Marshall McLuhan was right when he said the medium is the message. Censoring the content only suppresses the symptoms. The problem is how the medium itself changes our behavior.
Social media is also efficient in creating a sense of community. Because we can so efficiently find people who share the same values, there is no reason for tolerating any disagreements. Even a slight disagreement becomes intolerable. A sense of belonging becomes just another way to produce dopamine, more important than facts and truths.
The same is happening in music. Because the algorithm is so efficient at finding the music we like, we have no patience for ones that are even slightly off. The same is true for online dating and shopping. We demand a perfect match. But since our image of perfection is inherently contradictory, we keep looking.

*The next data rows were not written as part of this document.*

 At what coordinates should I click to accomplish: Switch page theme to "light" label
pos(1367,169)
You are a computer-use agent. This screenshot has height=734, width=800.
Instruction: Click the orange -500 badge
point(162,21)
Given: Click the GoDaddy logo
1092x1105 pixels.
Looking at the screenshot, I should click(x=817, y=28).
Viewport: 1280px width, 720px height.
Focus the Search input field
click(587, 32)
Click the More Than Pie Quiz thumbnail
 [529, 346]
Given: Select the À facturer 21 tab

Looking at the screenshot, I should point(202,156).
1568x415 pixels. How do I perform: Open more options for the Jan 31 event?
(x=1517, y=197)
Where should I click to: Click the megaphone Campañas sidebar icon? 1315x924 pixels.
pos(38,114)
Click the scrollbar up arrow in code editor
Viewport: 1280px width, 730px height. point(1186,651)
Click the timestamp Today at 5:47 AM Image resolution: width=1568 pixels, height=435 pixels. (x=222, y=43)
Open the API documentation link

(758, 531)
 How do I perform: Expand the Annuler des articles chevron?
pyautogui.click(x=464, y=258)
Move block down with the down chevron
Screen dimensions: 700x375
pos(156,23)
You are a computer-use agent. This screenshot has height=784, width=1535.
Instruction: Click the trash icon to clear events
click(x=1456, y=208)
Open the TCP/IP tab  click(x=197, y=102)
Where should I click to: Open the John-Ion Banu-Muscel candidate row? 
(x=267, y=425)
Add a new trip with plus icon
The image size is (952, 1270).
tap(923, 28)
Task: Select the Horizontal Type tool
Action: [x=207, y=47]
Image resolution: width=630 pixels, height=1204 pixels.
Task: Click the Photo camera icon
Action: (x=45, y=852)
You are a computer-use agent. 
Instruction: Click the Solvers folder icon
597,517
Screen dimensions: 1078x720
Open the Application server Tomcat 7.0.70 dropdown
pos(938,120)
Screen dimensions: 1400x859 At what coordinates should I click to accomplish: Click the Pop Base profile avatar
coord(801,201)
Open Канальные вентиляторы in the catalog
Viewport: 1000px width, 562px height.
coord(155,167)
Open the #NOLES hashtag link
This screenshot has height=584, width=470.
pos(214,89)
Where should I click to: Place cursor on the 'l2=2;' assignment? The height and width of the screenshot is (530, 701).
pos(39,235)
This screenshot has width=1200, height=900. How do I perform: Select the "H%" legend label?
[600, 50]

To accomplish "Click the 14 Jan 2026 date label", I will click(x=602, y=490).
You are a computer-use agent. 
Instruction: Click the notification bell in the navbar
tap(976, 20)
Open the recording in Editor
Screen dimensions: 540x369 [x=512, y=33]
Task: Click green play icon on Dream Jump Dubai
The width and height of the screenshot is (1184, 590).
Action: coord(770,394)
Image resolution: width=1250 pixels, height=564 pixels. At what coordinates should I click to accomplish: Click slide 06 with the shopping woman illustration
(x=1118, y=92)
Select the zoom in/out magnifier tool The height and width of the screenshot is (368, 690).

Because a mob can convene quickly and efficiently online for a specific ideological position, we have become scared of people ganging up on us and causing real damage to our careers and personal lives. Pissing off a few random people has no real consequences, but if a thousand people join their forces, the damage becomes material. Even if you are nobody, saying one wrong thing can provoke the wrath of thousands, if not millions. If you think about it, this is a problem of efficiency.
In my view, the only solution to these problems is to reintroduce inefficiency, but I realize this is an impossible task, trying to convince people that efficiency is bad for them.